Studio album by Stackridge
- Released: July 2009
- Length: 49:49
- Label: Helium Records
- Producer: Chris Hughes

Stackridge studio album chronology
| The Original Mr. Mick (2001) | A Victory For Common Sense (2009) |  |

= A Victory for Common Sense =

A Victory For Common Sense is the eighth and final studio album by the British rock group Stackridge. It was released in the UK by Helium Records in 2009.

==Critical reception==

Andy Gill of The Independent said, "The reformed group's new album finds their strengths and weaknesses in full supply, notably their air of whimsical Englishness. Several tracks reflect a wistful sense of lost heritage comparable to The Kinks Are the Village Green Preservation Society." He noted that the album had more of a 1980s sounds to it, but that the latter half of the album featured "the kind of unfocused meanderings that rendered prog-rock old".

__Screen-element location records__:
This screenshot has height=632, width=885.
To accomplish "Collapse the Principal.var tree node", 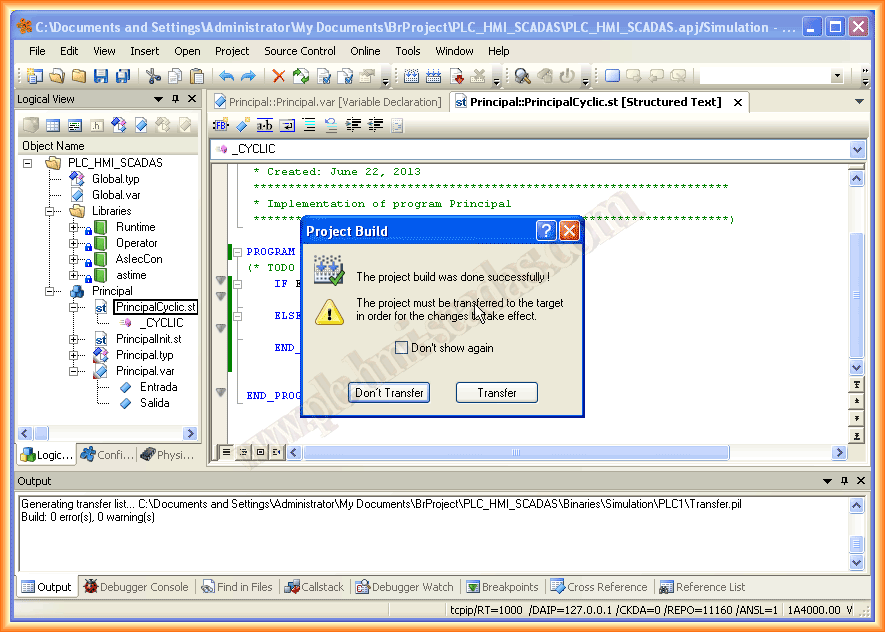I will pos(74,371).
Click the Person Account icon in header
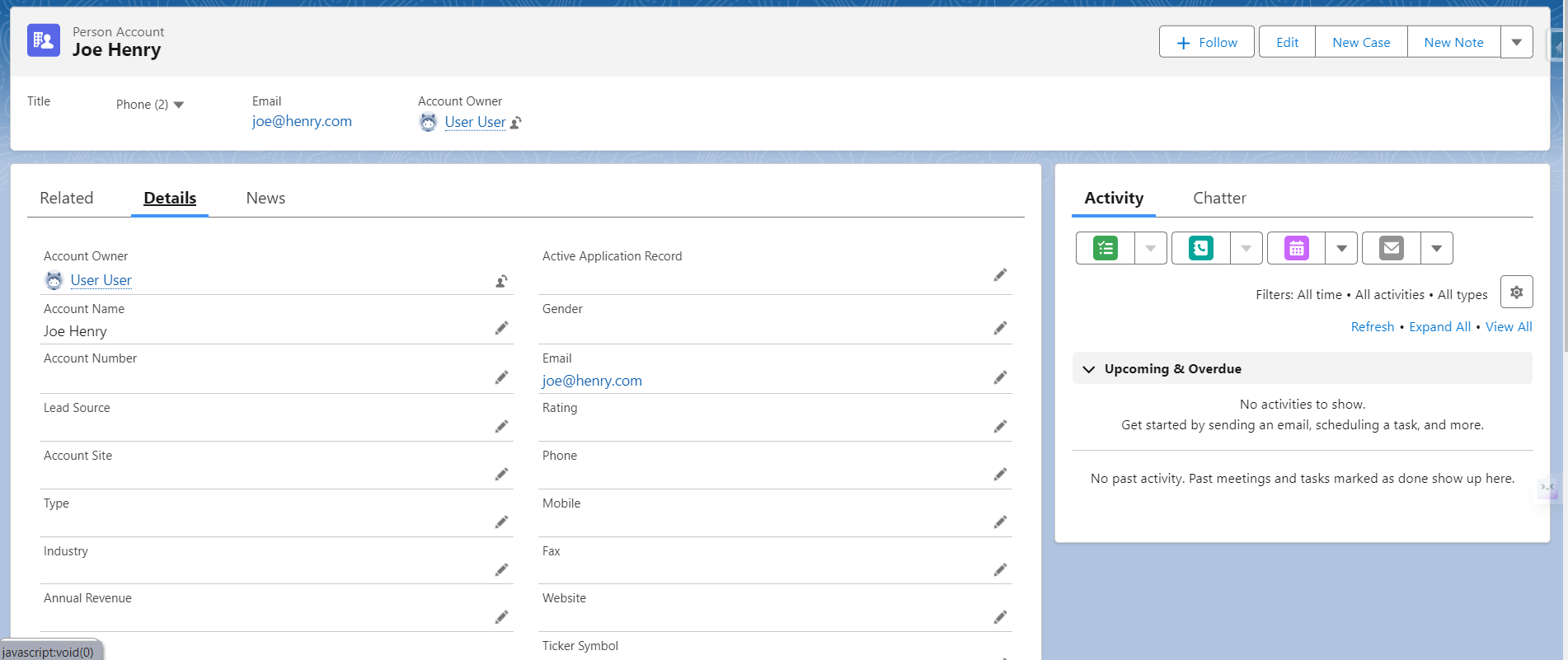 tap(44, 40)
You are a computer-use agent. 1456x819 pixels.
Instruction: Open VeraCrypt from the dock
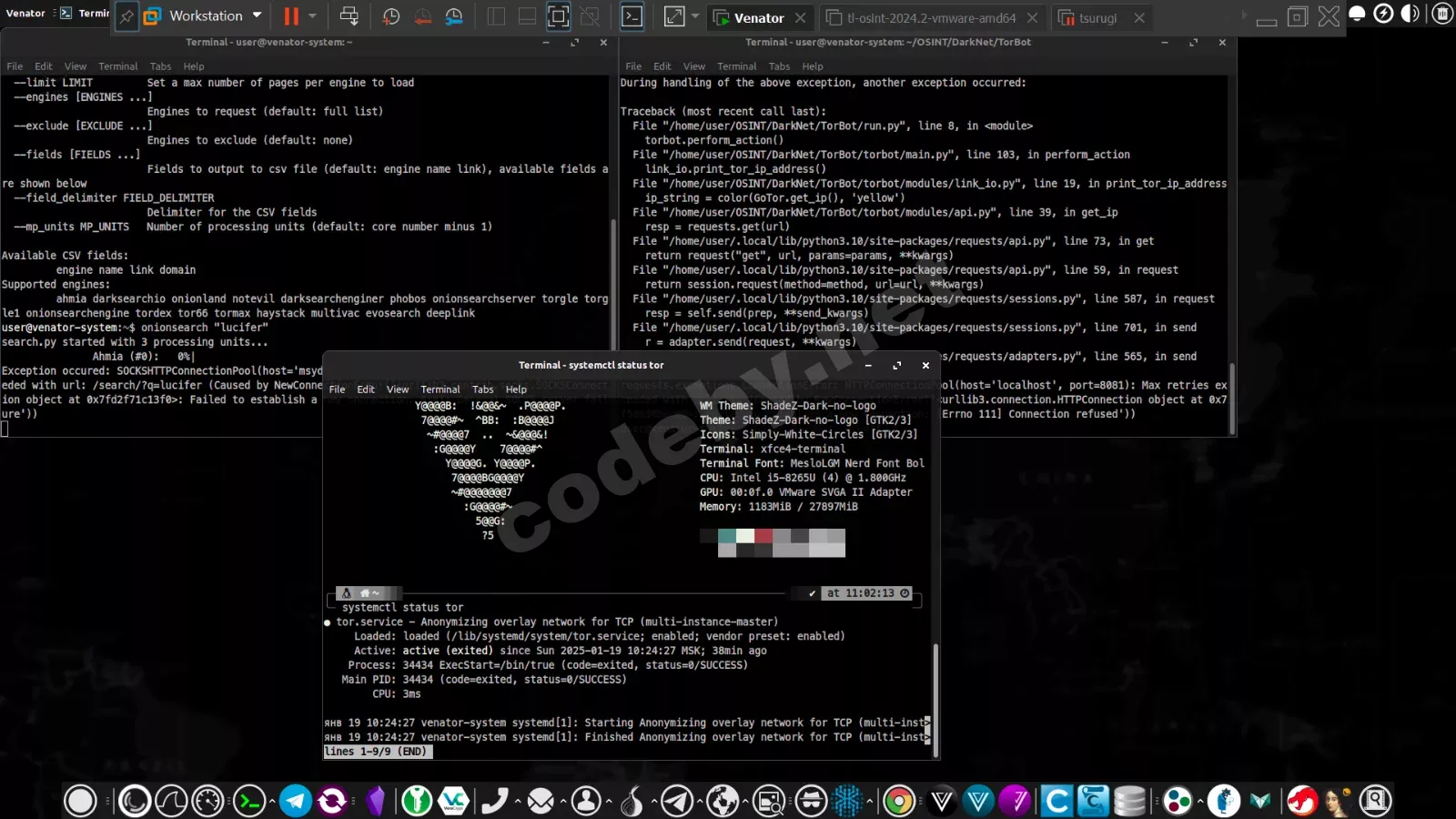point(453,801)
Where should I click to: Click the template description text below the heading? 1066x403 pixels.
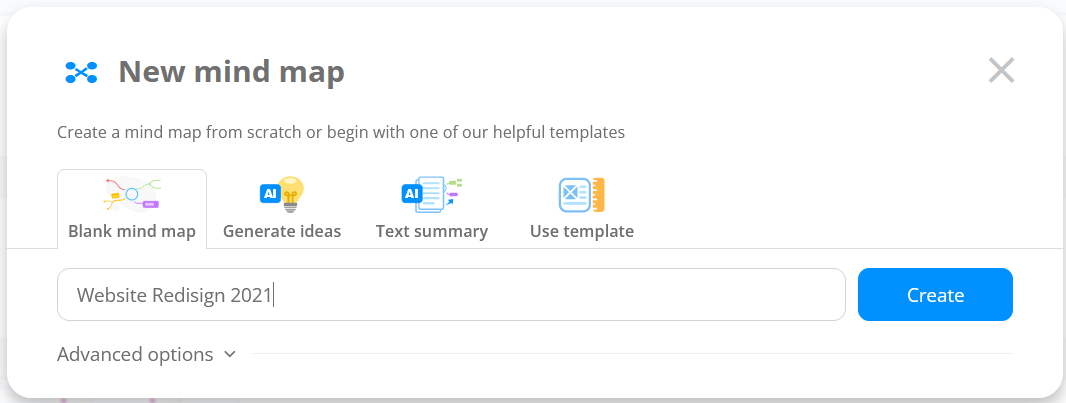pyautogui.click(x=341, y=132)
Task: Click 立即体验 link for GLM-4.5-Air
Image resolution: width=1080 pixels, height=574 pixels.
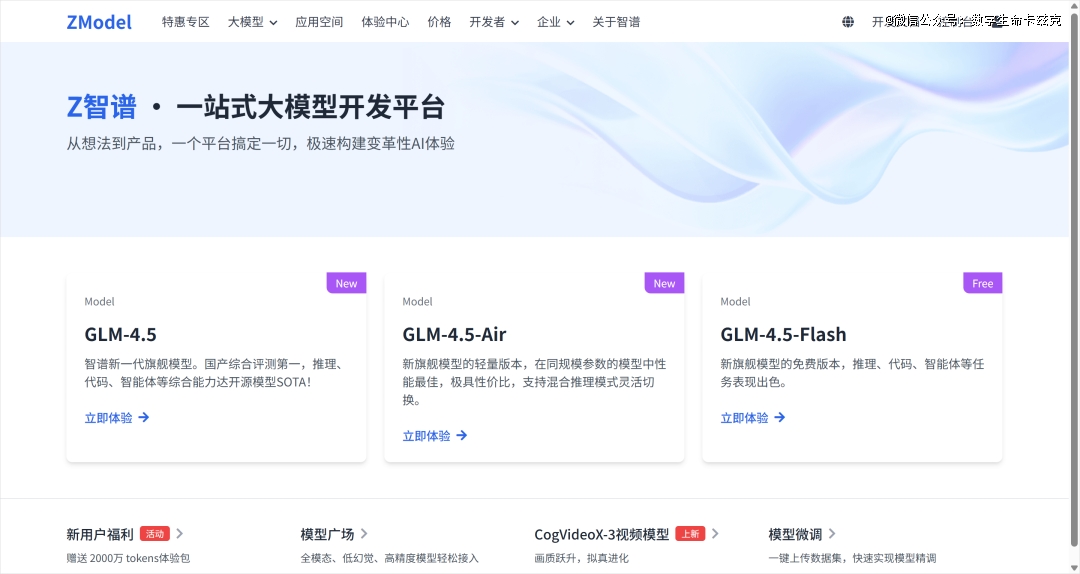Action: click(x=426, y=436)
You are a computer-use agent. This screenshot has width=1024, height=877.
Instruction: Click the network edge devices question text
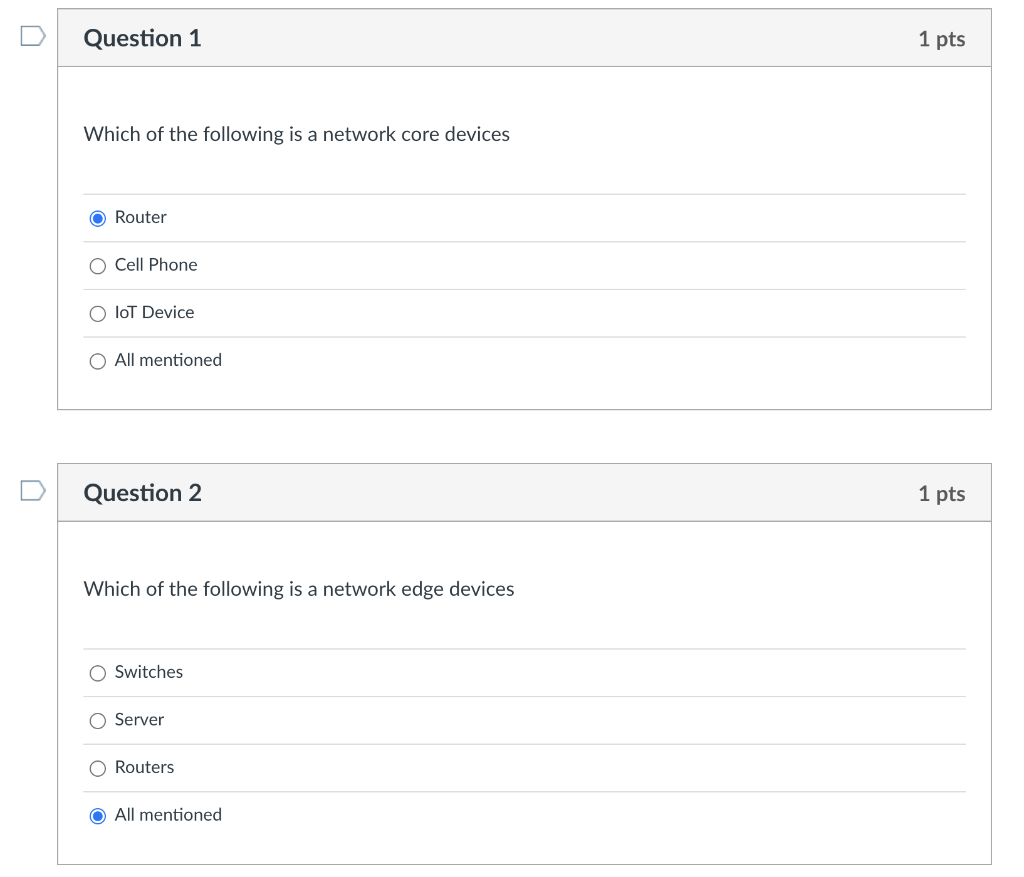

__Stated problem__: Replace "eighth" with "ninth" and give the passage on the Stackridge album again, from "Stackridge studio album" up to and including "Records in 2009.". The records are separate material, unrelated to the text.

__Final result__:
Stackridge studio album chronology
| The Original Mr. Mick (2001) | A Victory For Common Sense (2009) |  |

= A Victory for Common Sense =

A Victory For Common Sense is the ninth and final studio album by the British rock group Stackridge. It was released in the UK by Helium Records in 2009.